An estimated 100 people were waiting either in the hallway or outside the door of Goddard-Riverside, all trying to attend the meeting. The fire marshals were called, and the people in the hallway and outside were ordered to leave. While it’s understandable that people waiting in the hallway and crowding into the meeting could be a fire hazard, it was disappointing to witness people being turned away at the door and treated like they were a nuisance. It is the community board’s responsibility to provide a space that accommodates the community, not just the people who show up early to a meeting, and Goddard-Riverside is an inadequate space for a meeting with this level of interest. Those people who couldn’t get inside never got their voices heard, nor were they allowed to listen. In an attempt to be heard, they shouted “We’re for the redesign!” and “Vote YES!”, while a few people inside the meeting retorted with “Get their zip codes!” and “If they don’t live here, they shouldn’t be allowed in!”
The community board leadership implored those in the hallway and outside to leave. Although this fiasco was a slight interruption to our meeting, these people were in no way a nuisance. They had every right to be in that meeting. In fact, they are the community, so they were the meeting.
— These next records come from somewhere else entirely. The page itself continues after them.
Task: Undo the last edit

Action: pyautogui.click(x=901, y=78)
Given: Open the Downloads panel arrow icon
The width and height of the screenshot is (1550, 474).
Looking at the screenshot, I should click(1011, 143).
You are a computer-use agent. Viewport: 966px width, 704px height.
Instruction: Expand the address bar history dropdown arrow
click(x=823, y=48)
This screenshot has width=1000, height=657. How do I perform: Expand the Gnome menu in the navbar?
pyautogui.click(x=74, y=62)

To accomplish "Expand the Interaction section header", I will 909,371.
They were the people who cared enough to show up, and it’s our responsibility as a community to include their voices. Many of those shunned at the door went to the windows to try to listen, holding up their signs in support of the redesign.
After the DOT’s presentation, the community board chair announced that she would allow five people to speak for the resolution and then five people to speak against the resolution. This was a terrible idea. First of all, this scenario gives the impression that there were an equal number of people on both sides of the issue, which was completely inaccurate. The people for the resolution outnumbered the people against by large numbers. We could have easily signed up another 100 people to speak for the resolution but chose not to in the interest of time. This idea of five speakers for and five against was akin to our media’s coverage of climate change, and their quest to portray a “balanced” perspective. When 97 percent of scientists are for something and 3 percent are against, you can still find people to speak for and against; but that doesn’t mean that an equal number of absolute people are for or against something. This was misleading to the community and to the community board members.
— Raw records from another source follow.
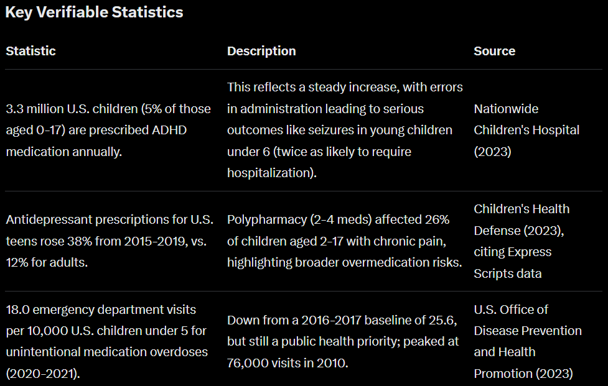This screenshot has width=608, height=386.
Task: Click the 12% for adults text
Action: tap(47, 263)
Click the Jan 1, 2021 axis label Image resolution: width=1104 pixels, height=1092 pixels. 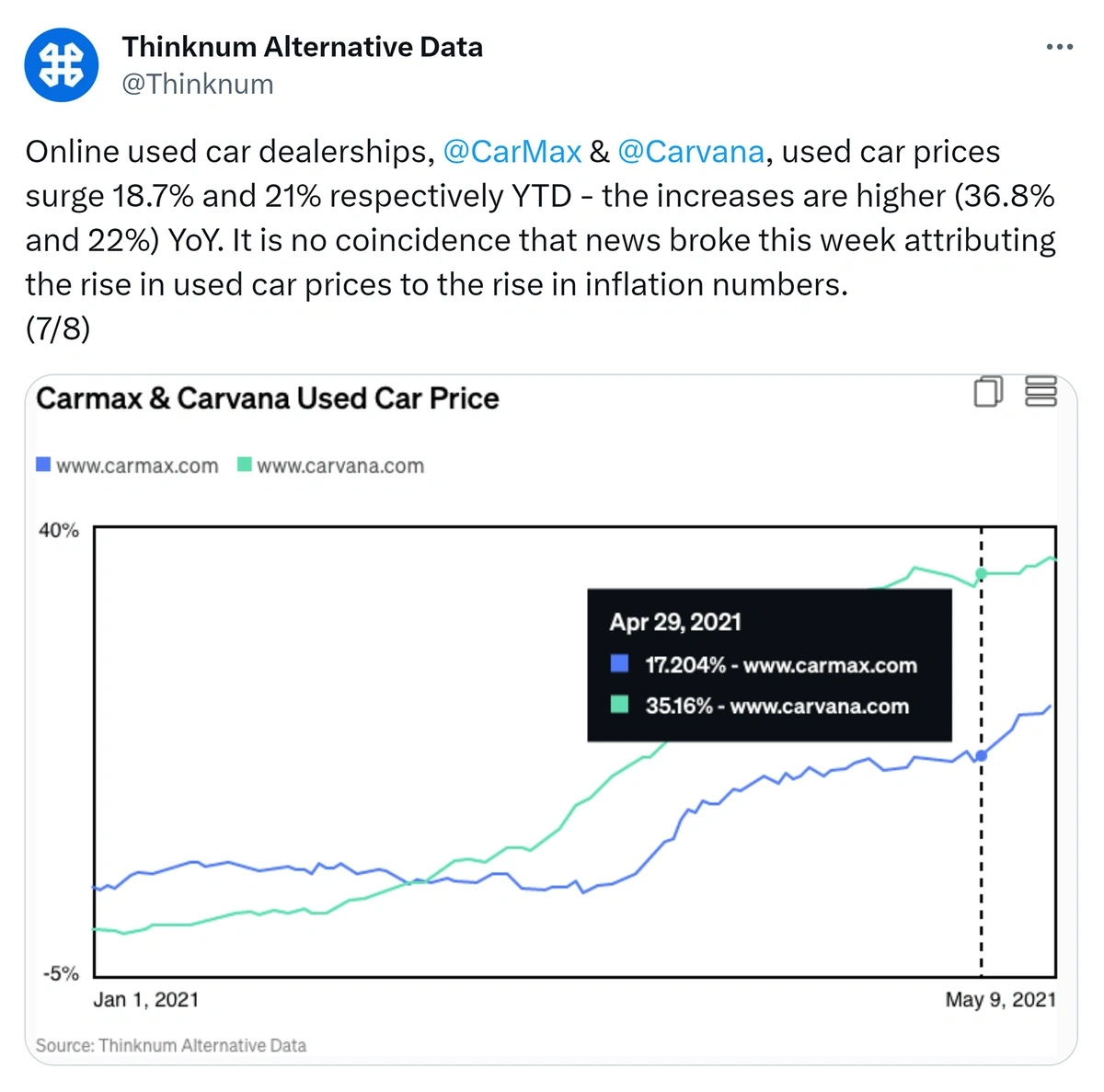pyautogui.click(x=146, y=1000)
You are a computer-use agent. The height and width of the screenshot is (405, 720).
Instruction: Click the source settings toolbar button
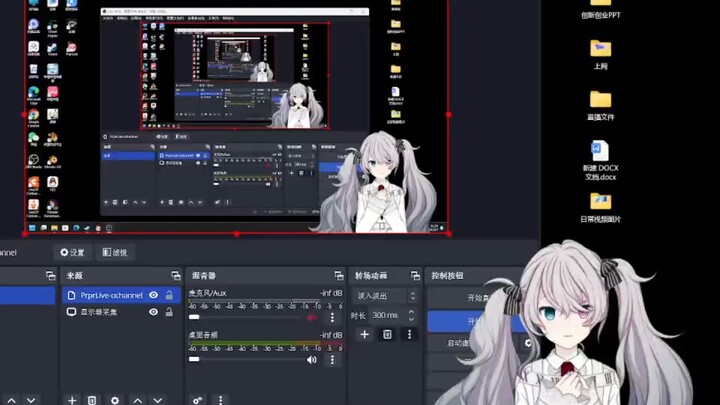pyautogui.click(x=72, y=252)
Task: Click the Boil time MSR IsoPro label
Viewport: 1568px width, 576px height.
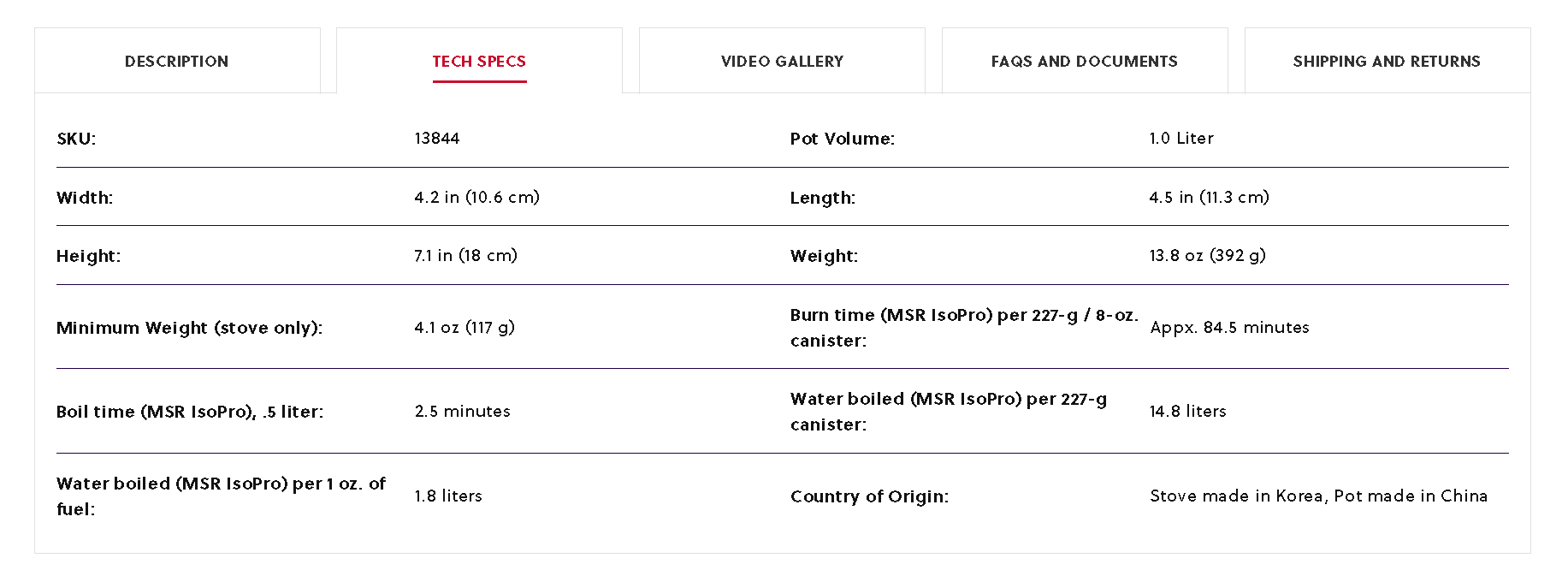Action: point(189,412)
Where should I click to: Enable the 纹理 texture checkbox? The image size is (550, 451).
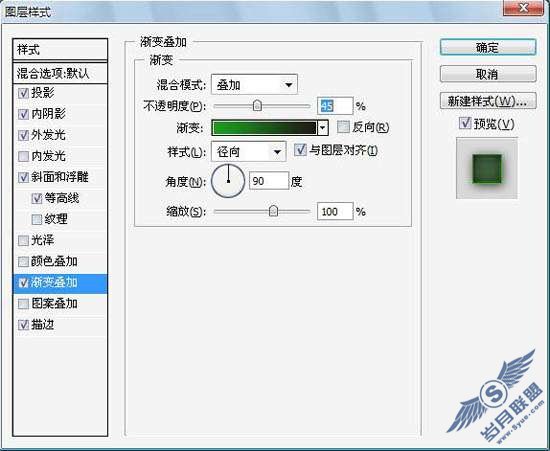37,220
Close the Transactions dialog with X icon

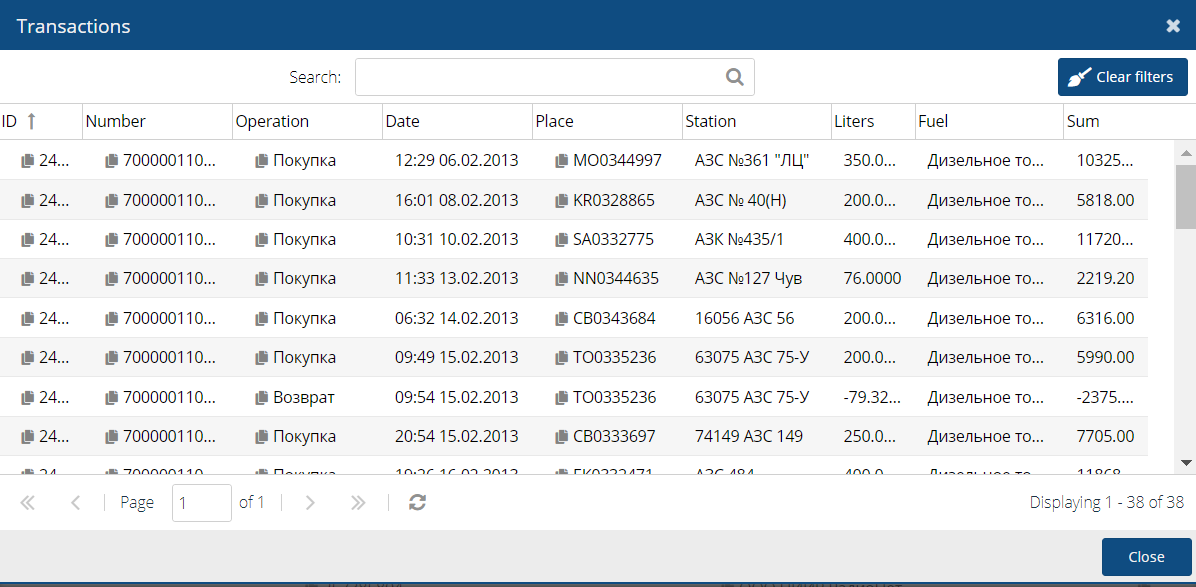tap(1173, 26)
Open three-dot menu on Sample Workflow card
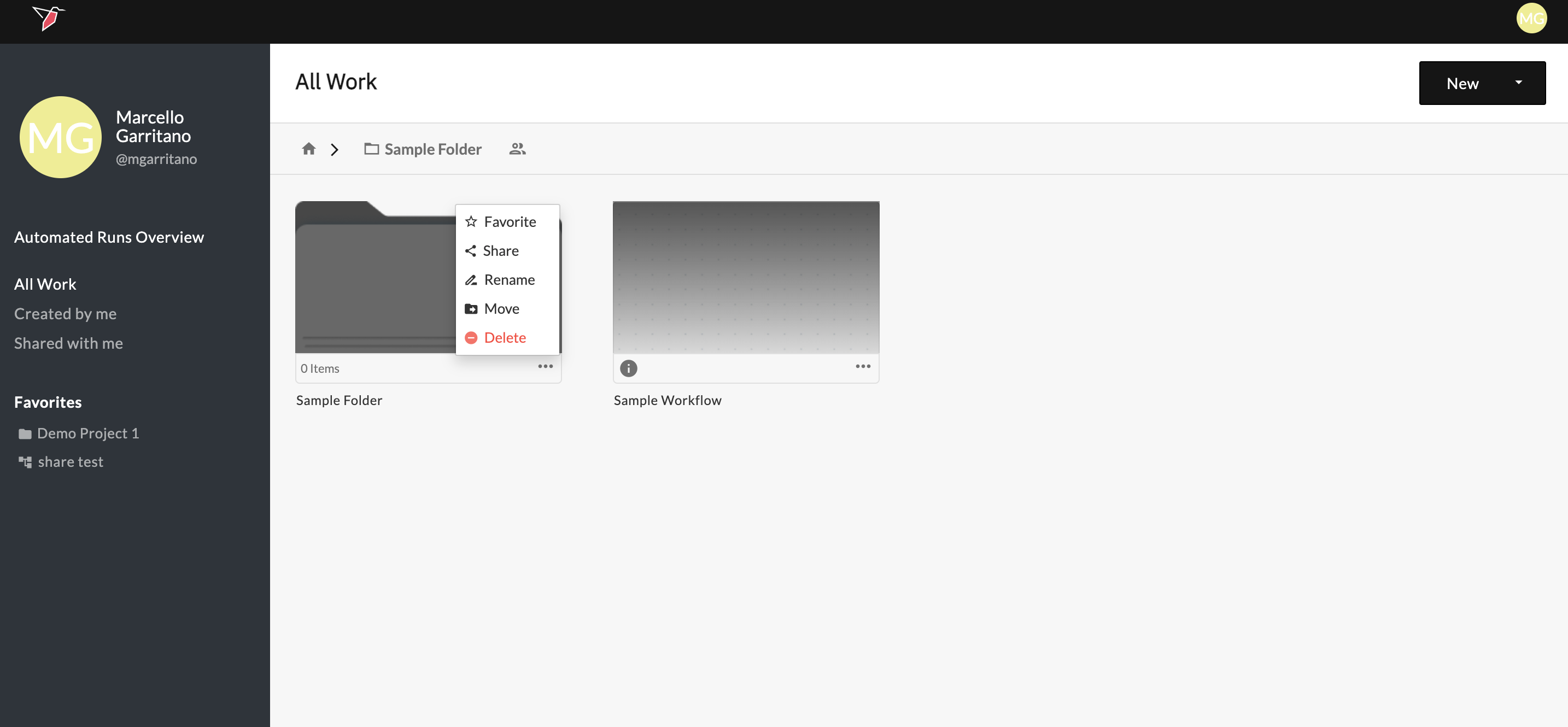The height and width of the screenshot is (727, 1568). click(863, 366)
Furthermore, the chair’s decision to allow people to “cede” their time to others was inequitable. These types of decisions open a can of worms in that hundreds of people could sign up, cede their time, and, taken to an absurd extreme, one or two people could speak for the entire public session. If you say 1 minute of speaking time, it should be limited to 1 minute of speaking time. Otherwise, people take advantage of the system, and inequities creep in.
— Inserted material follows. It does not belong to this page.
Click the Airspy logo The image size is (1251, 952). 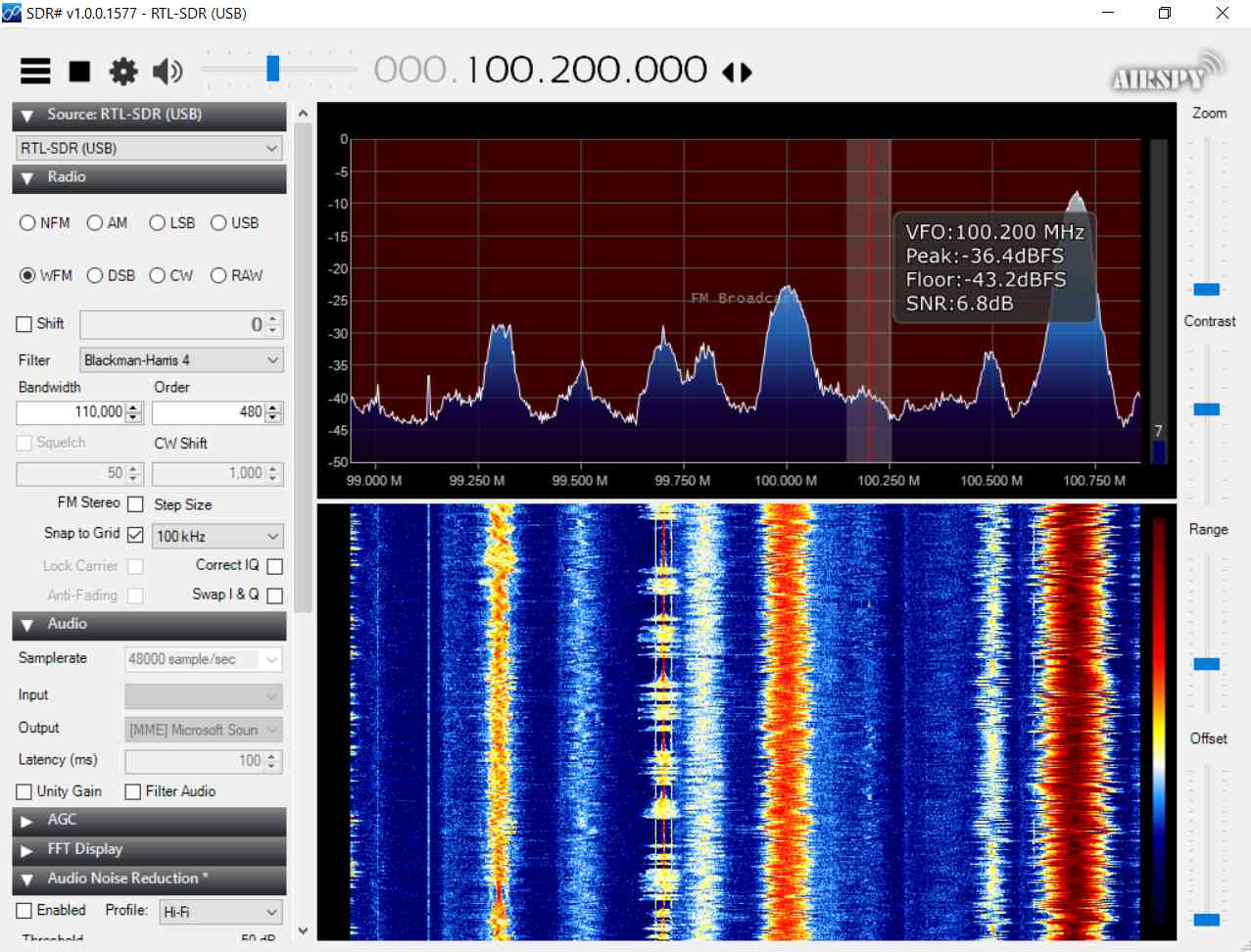pyautogui.click(x=1167, y=72)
Finally, and most importantly, the people in this community who screamed “Zip Code” and “you should turn people away that don’t live here” were terrifying. Those comments are offensive and xenophobic. Streets are actually public space. They don’t belong to any particular person or community. Not surprisingly, the vast majority of the people in the room do live in CB7’s district, as evidenced by their comments. But, we shouldn’t shame and shun people from other communities for joining our conversation. Maybe they have children in schools here; maybe they work here or shop here; maybe they cycle through our district on their way to work. The point is, it doesn’t really matter where people live. We all use our streets and all have a say in how they function. It’s not like we ask drivers whether or not they are from our neighborhood while using “our” streets. As a community, we need to be very careful with the way we include some and exclude others. A progressive and inclusive community does not close its borders. Tuesday night showed a side of our community that was not only against changing our streets; they were against anyone who was an “other.”
Lisa Sladkus is an Upper West Side parent and former co-leader of the Upper West Side Streets Renaissance.